DATA RECORDS >>
• • •

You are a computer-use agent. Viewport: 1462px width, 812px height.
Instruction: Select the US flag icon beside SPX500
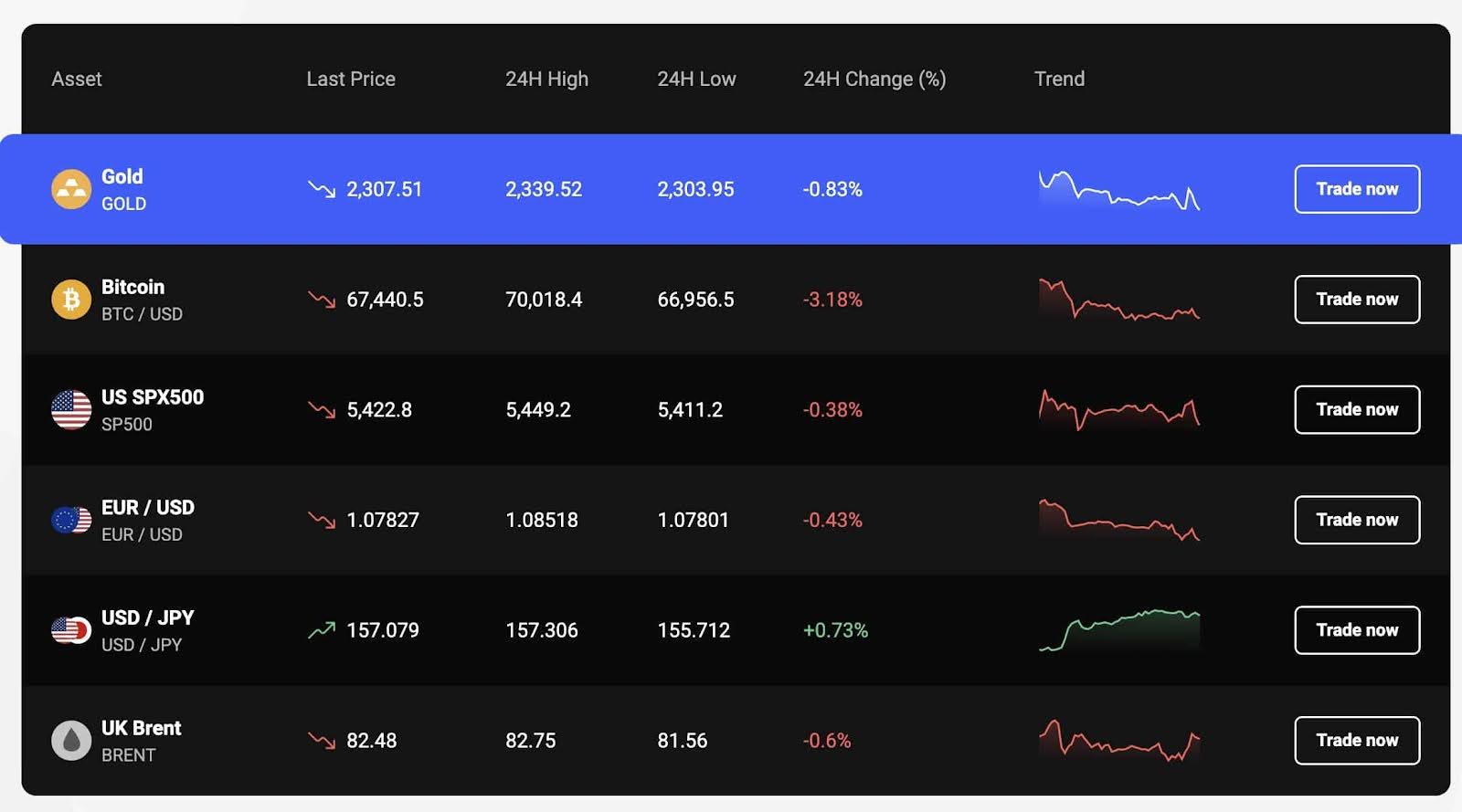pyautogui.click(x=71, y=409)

• • •

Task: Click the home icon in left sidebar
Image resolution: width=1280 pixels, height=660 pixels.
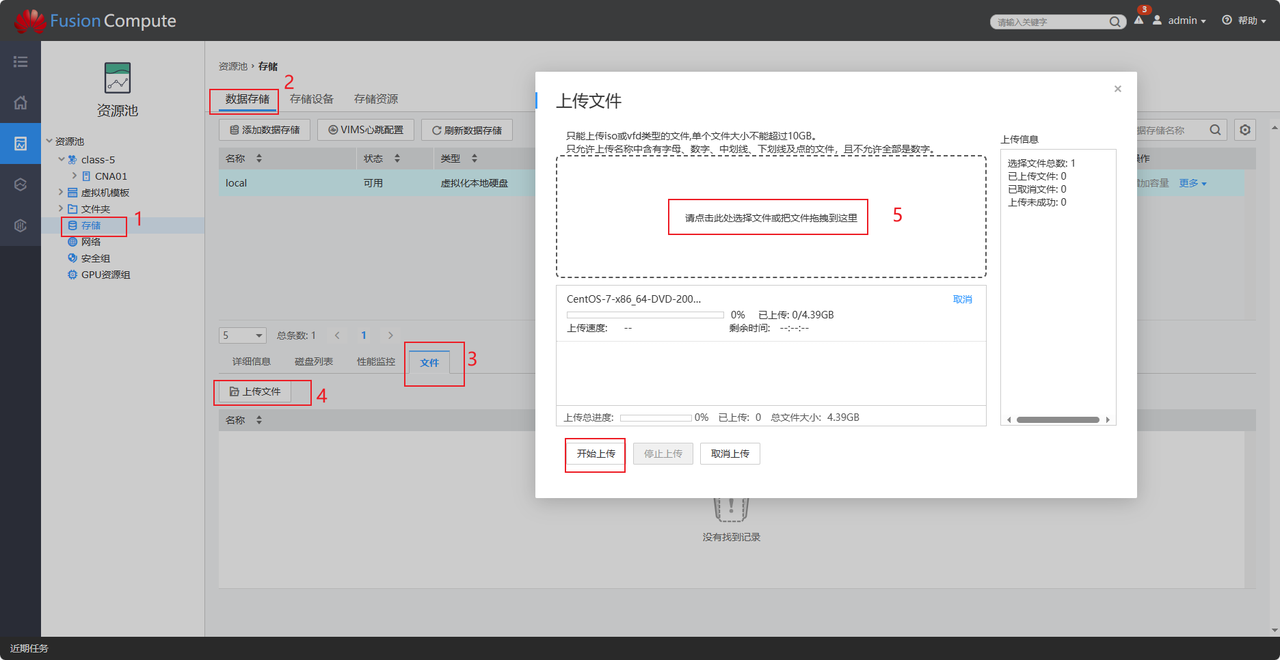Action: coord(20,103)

• • •

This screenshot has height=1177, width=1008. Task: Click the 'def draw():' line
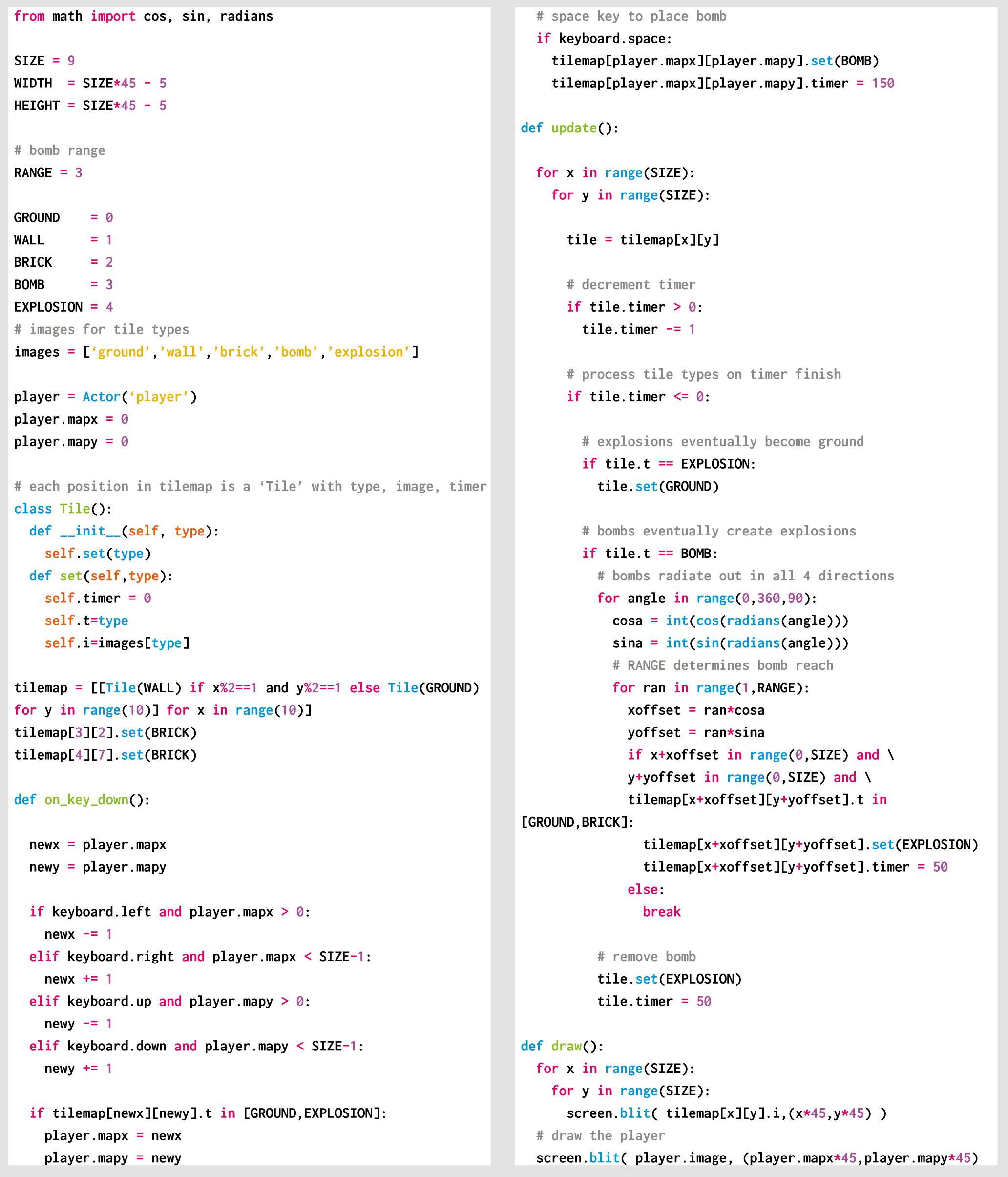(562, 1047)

• • •

Edit the part of the material that opens with the line containing "Task: Click the home icon in left sidebar" and closes with the line containing "Action: coord(20,103)", replacing "home icon" with "search icon" and keeping everything else the same. Return only those lines, without the pictures.

SOLUTION TO THIS EXERCISE >>
Task: Click the search icon in left sidebar
Image resolution: width=1280 pixels, height=660 pixels.
Action: coord(20,103)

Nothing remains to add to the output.